Exercise:
Look through the records that follow and state how many lines hold the word "Facebook", without adding anything.

Material for this exercise:
- Opening Delimiter -

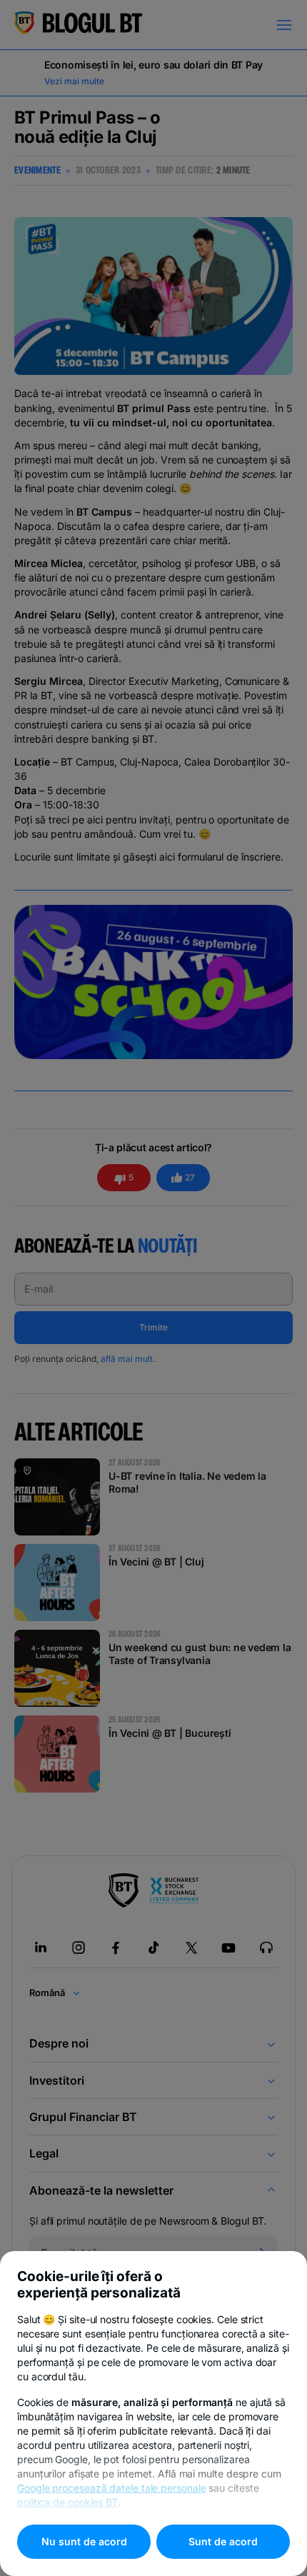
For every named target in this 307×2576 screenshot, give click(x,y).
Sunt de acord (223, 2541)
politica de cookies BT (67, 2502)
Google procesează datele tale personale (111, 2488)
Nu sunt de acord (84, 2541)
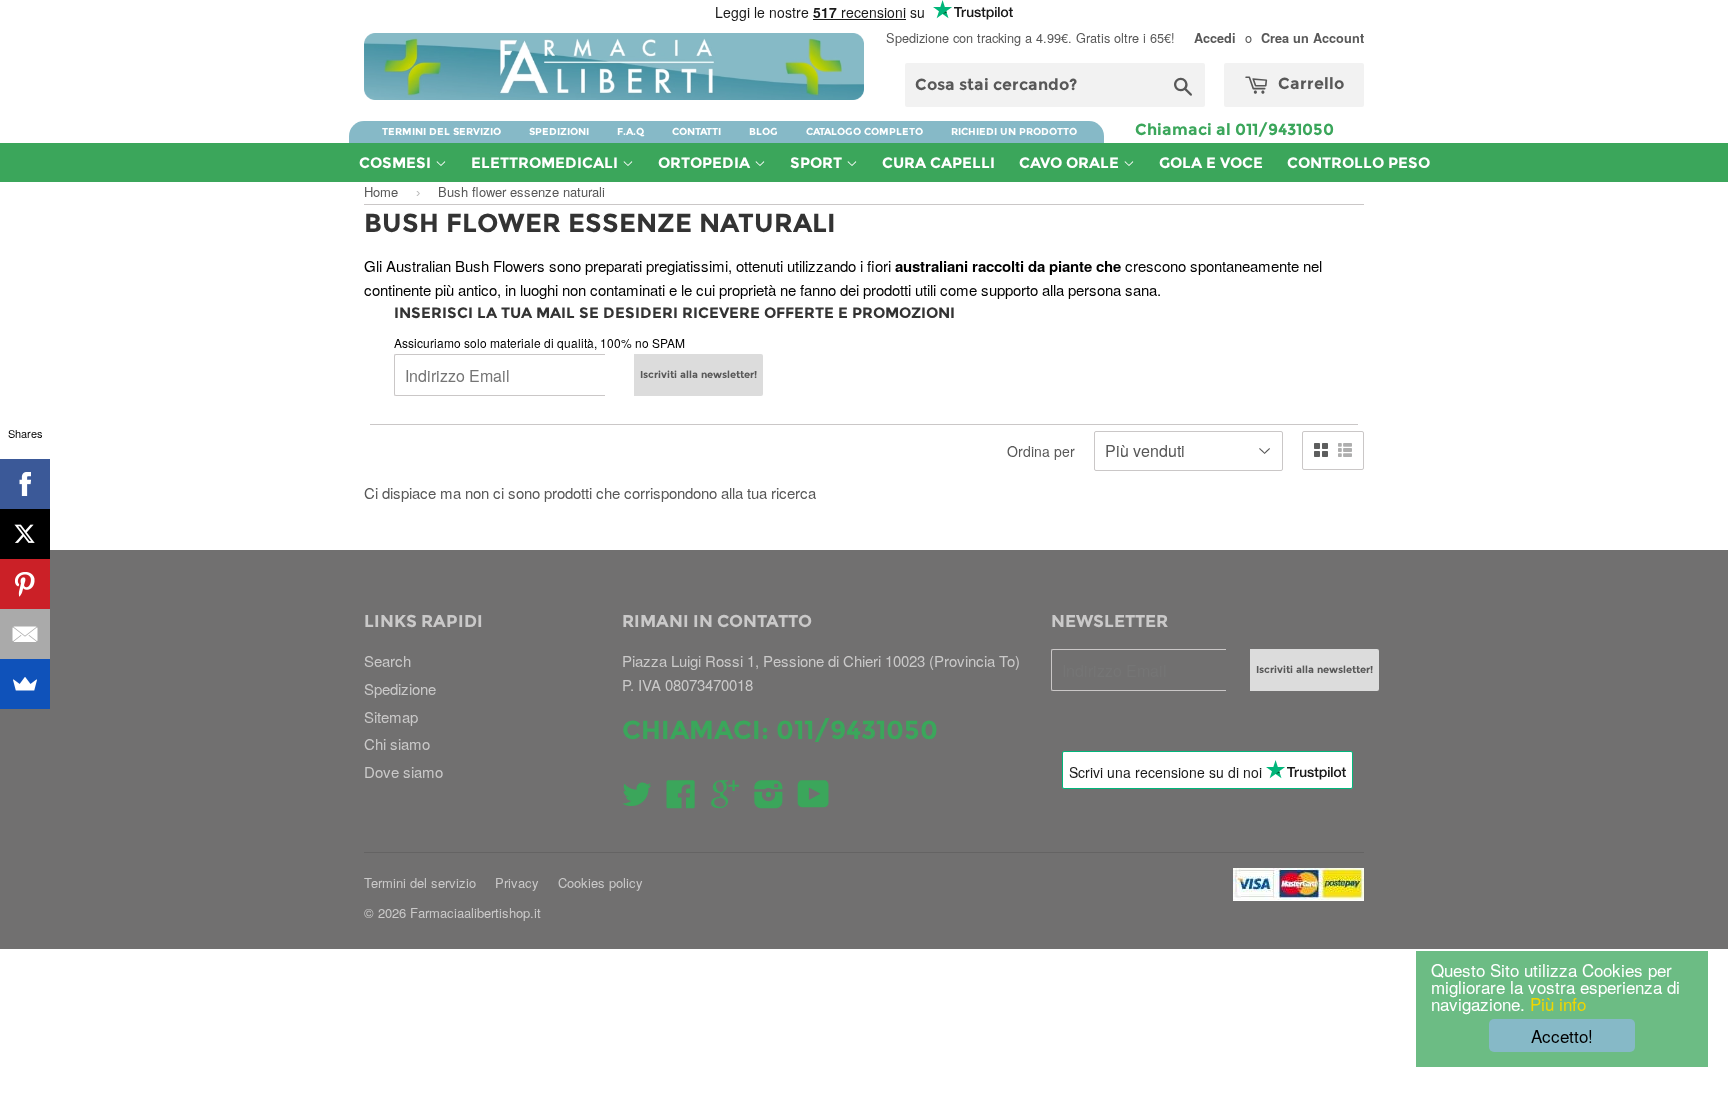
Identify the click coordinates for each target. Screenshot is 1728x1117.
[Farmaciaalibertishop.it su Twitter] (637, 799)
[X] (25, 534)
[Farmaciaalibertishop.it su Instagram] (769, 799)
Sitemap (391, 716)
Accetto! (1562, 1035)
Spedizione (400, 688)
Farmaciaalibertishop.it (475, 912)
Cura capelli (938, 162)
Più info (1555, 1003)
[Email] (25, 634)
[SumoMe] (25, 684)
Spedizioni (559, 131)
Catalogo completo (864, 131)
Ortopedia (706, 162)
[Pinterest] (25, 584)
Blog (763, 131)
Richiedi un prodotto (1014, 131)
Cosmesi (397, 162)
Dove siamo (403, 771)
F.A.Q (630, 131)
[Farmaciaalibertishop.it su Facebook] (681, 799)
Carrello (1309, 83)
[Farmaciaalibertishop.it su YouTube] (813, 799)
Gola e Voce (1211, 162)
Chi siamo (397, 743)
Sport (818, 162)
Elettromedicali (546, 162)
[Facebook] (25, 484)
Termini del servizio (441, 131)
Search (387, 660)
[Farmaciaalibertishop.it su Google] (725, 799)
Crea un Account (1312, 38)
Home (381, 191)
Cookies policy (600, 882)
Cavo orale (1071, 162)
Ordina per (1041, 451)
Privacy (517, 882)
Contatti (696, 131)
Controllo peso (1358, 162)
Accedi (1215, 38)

- Closing Delimiter -

Problem solution:
2